Cap-and-trade theologians love to invoke markets: Merely put a price on carbon, they say, and the invisible hand will shoo us toward an eco-friendly future. Of course Congress has its own ideas.
Take the climate bill just offered by House powers Henry Waxman of California and Ed Markey of Massachusetts. The 648-page "discussion draft" ducks the most important policy questions about what Democrat Ben Cardin calls "the most significant revenue-generating proposal of our time" -- namely, how the tax will be levied and the proceeds spent. But it does find space to impose thousands of new environmental regulations on the entire economy, all separate from cap and trade.
Right off, the bill mandates that 25% of U.S. electricity come from wind, solar, geothermal or biomass by 2025. Sorry, nuclear doesn't count. This kind of renewable portfolio standard directly contradicts the putative flexibility of cap and trade, which is supposed to allow businesses to reduce CO2 how and where it is least expensive. But Democrats aren't about to let the details of their own policies stand in the way of magical thinking.
Despite political favoritism and billions in subsidies, wind still only accounts for about 1% of U.S. net electric generation, and solar all of one-hundredth of 1%. So now the liberal solution is simply to force people to buy them, a la the ethanol mandate. Yet it will be difficult for renewables to ever reach 25%, given their inherent limitations (intermittency) and, ironically, green opposition (no new power lines). That won't stop Congress from punishing utilities that fail to meet an impossible goal. [emphasis added]
But Messrs. Waxman and Markey have more pressing matters. Such as building codes. New homes "with slanted roofs," for instance, will be required to meet a "solar reflectance" standard if they use "fiberglass asphalt-shingle roofing." We're not sure what that means either, but we do know that everything in homes will also face new efficiency regulations -- including furnaces, laundry machines, dishwashers, "showerheads, faucets, water closets, and urinals," even (or especially?) jacuzzis. [emphasis added]
One of the more revealing sections focuses on products "intended for a general service or general illumination application" -- i.e., lights. This isn't surprising coming from the politicians who decided in 2007 that the public must be protected from the incandescent lightbulb, but it is excruciatingly detailed. By 2020, "the manufacture of any general service lamp that does not meet a minimum efficacy standard" will be prohibited. That includes fixtures "designed only to be mounted directly to an art work and for the purpose of illuminating that art work." But not "decorative lighting strings," so Christmas trees will escape the lamp police. For now. [emphasis added]

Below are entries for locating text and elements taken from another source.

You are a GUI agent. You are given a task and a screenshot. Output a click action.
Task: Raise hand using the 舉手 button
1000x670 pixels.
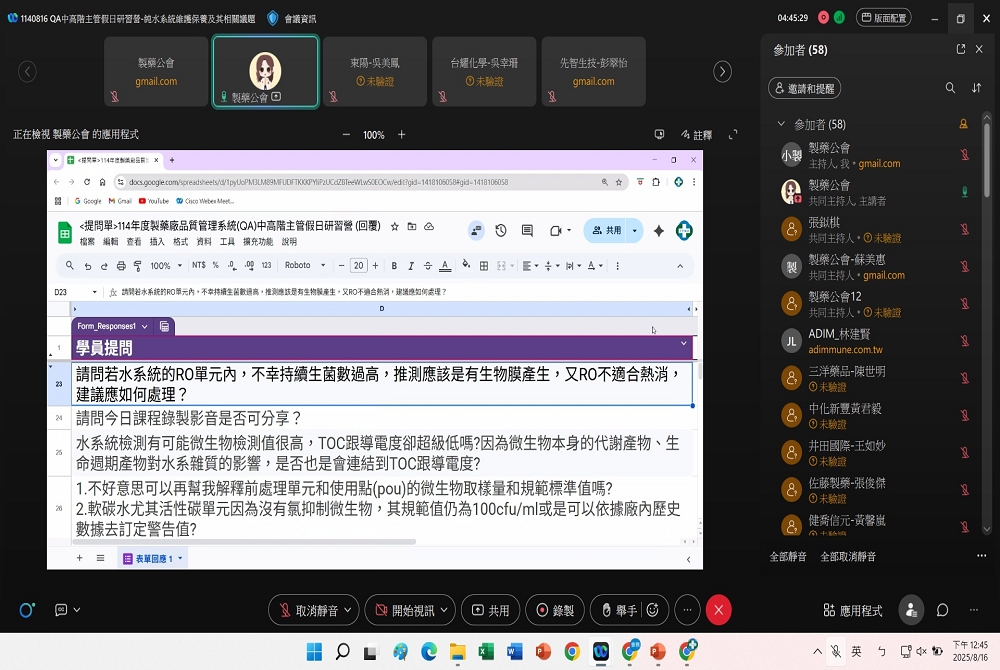click(x=617, y=610)
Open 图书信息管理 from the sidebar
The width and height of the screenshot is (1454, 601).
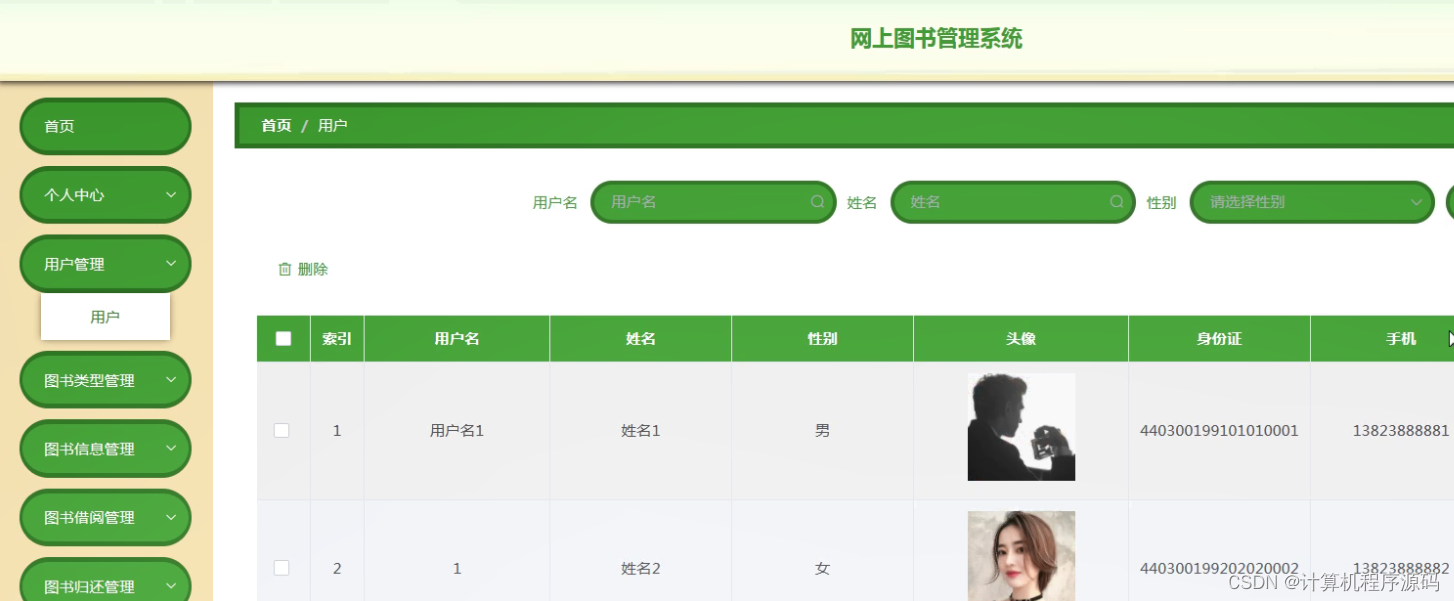[x=105, y=448]
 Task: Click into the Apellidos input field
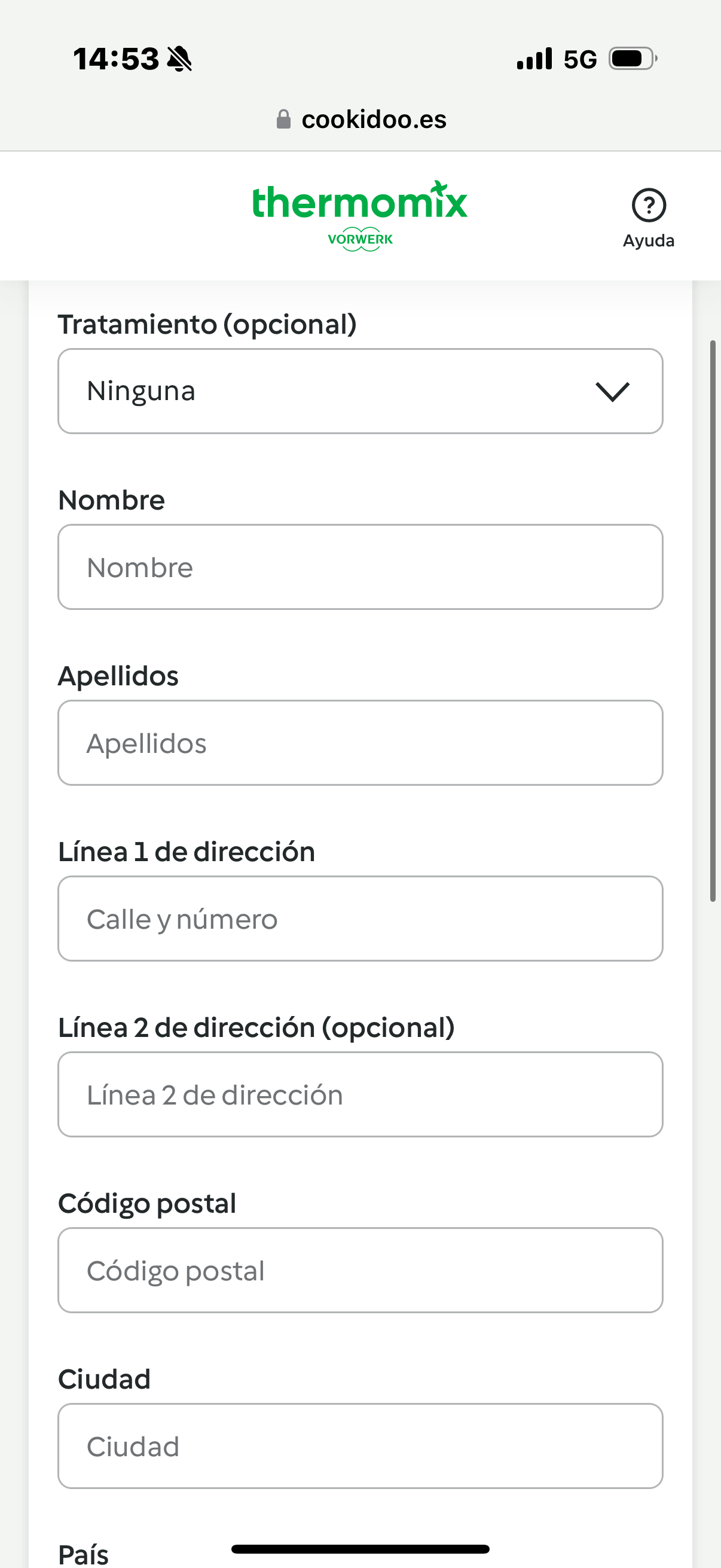pos(360,743)
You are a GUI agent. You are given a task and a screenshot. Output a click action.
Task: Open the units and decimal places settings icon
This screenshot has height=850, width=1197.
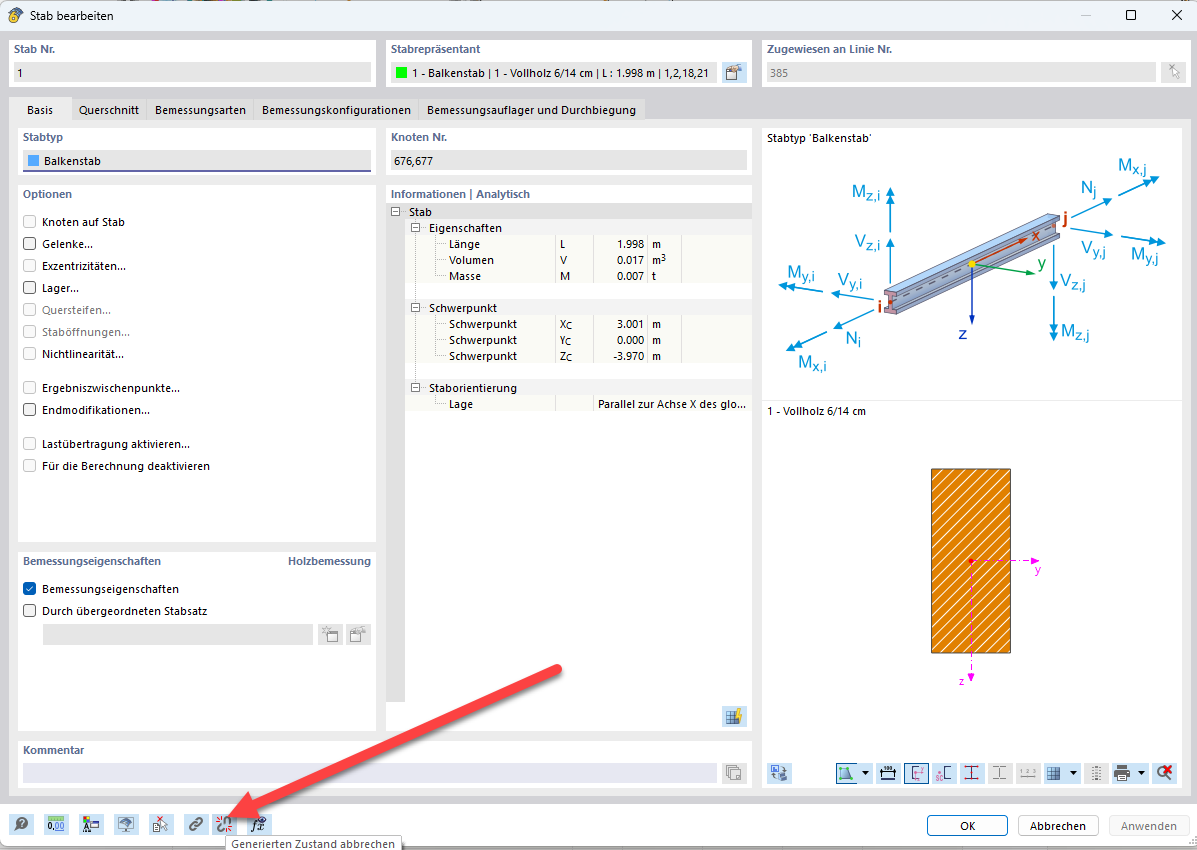point(57,825)
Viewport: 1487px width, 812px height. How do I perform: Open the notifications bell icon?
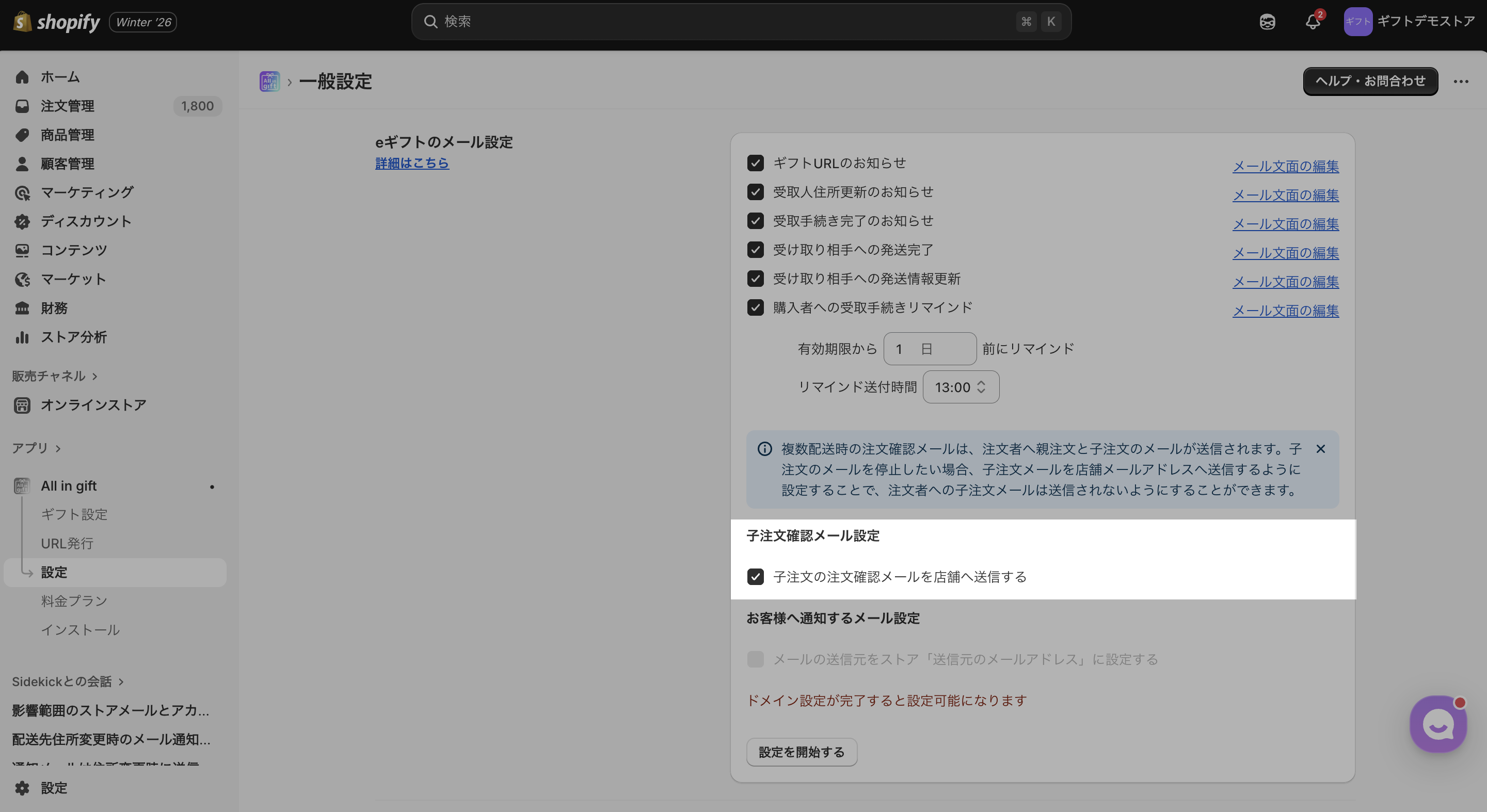pos(1312,22)
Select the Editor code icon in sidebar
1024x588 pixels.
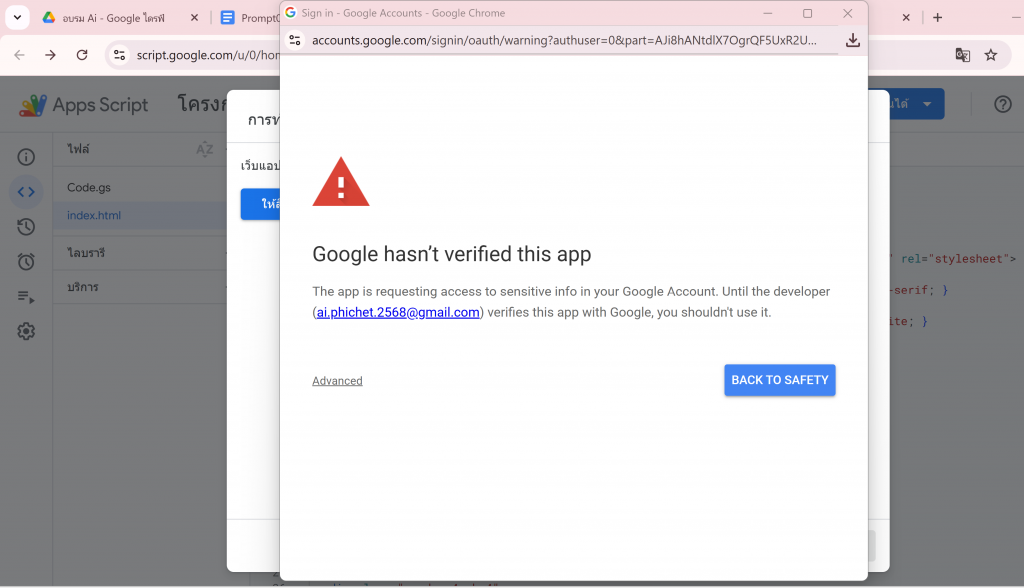(26, 192)
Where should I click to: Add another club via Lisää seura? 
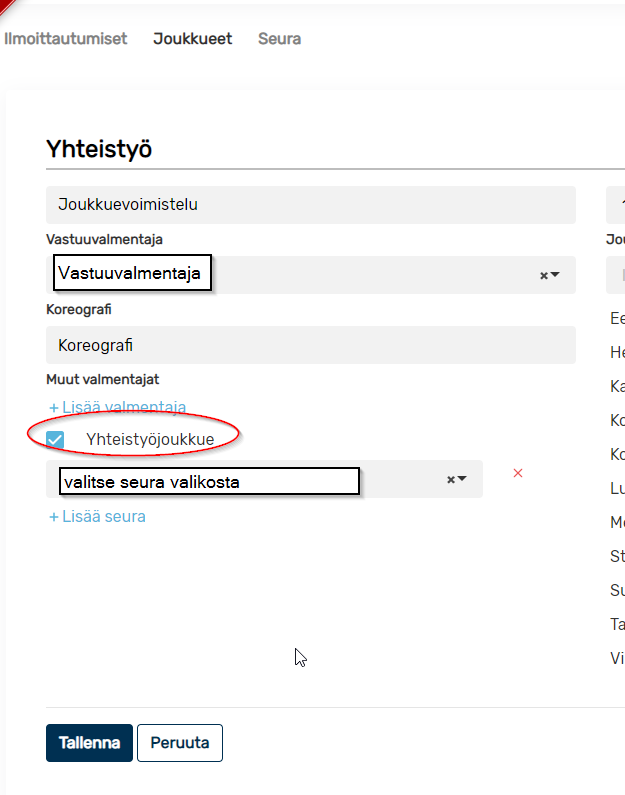click(97, 517)
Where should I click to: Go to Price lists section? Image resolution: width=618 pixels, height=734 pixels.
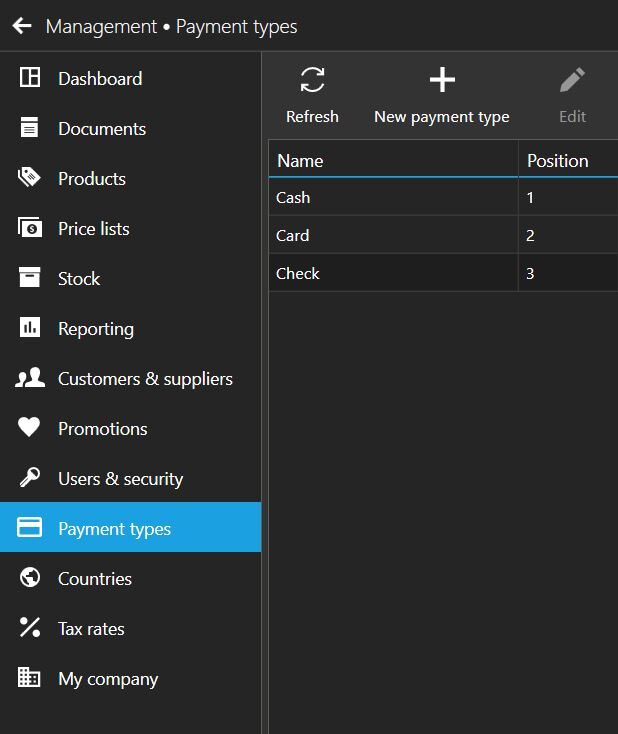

Hording and black markets in old-fashioned lightbulbs are starting to crop up, and obviously Congress can't risk the same for lamps. So the bill says the feds can bring legal charges in U.S. district courts against "any person . . . distributing in commerce any covered product which does not comply." Environmental Protection Agency chief Lisa Jackson probably won't be conducting the raids personally, though we trust she'll enjoy hearing war stories about busting up the "high-intensity discharge lamp" ring back at HQ. ...
Read the rest here. No doubt the formation of the federal lightbulb police cannot be far behind. I'll bet they'll have a catchy logo. And so the American economy will take on a little more water, although perhaps that's just the rising sea level caused by the melting polar ice caps. Or not.
At any rate, if you thought appliances, furnaces, water heaters, washing machines and dryers, and the like -- you know, stuff that only "the rich" use -- are expensive now, just wait till Congress gets done "saving the planet."